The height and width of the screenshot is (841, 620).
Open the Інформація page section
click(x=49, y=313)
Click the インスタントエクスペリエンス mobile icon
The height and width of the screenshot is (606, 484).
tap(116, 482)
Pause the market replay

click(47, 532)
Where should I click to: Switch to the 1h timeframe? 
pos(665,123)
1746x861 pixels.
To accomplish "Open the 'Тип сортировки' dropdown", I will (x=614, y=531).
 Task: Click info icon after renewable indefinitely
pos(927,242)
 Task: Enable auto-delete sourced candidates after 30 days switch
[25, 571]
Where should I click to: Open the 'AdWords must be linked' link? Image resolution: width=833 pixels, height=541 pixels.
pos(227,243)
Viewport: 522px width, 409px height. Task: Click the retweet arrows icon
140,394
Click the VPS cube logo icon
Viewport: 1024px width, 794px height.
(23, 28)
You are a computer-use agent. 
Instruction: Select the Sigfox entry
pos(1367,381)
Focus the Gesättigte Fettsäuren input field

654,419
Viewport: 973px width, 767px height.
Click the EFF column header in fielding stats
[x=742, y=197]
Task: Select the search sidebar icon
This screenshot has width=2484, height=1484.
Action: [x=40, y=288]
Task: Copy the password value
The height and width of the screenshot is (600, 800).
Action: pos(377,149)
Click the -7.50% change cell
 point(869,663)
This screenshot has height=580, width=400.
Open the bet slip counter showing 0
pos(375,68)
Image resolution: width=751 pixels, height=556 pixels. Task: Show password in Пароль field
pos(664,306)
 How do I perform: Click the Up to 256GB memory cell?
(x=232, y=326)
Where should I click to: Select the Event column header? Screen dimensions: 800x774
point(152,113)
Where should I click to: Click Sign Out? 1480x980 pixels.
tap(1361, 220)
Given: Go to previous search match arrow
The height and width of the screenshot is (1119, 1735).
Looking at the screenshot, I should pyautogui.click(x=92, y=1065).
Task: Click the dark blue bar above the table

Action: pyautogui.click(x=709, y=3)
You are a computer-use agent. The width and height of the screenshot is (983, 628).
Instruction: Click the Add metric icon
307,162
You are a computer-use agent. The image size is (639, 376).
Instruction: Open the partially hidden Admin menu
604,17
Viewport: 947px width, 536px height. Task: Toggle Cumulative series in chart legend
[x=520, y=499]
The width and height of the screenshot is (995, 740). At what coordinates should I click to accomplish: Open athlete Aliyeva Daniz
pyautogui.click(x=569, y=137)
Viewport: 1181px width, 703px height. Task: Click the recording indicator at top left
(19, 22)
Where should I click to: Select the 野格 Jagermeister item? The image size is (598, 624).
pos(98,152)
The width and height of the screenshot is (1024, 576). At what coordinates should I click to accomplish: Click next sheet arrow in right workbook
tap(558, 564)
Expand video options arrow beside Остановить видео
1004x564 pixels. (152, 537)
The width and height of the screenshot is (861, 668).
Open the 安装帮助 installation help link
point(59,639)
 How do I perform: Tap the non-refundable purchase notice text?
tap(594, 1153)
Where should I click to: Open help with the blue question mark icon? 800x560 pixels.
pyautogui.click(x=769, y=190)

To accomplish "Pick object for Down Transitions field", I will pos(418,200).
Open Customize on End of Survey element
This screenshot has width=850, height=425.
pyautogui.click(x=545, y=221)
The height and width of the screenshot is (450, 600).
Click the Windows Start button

▶ [WHAT YOU WILL DO]: In the listing above, find the lines holding the word "search" and copy them.

▶ [ANSWER BOX]:
Task: Select the search sidebar icon
Given: Go to previous search match arrow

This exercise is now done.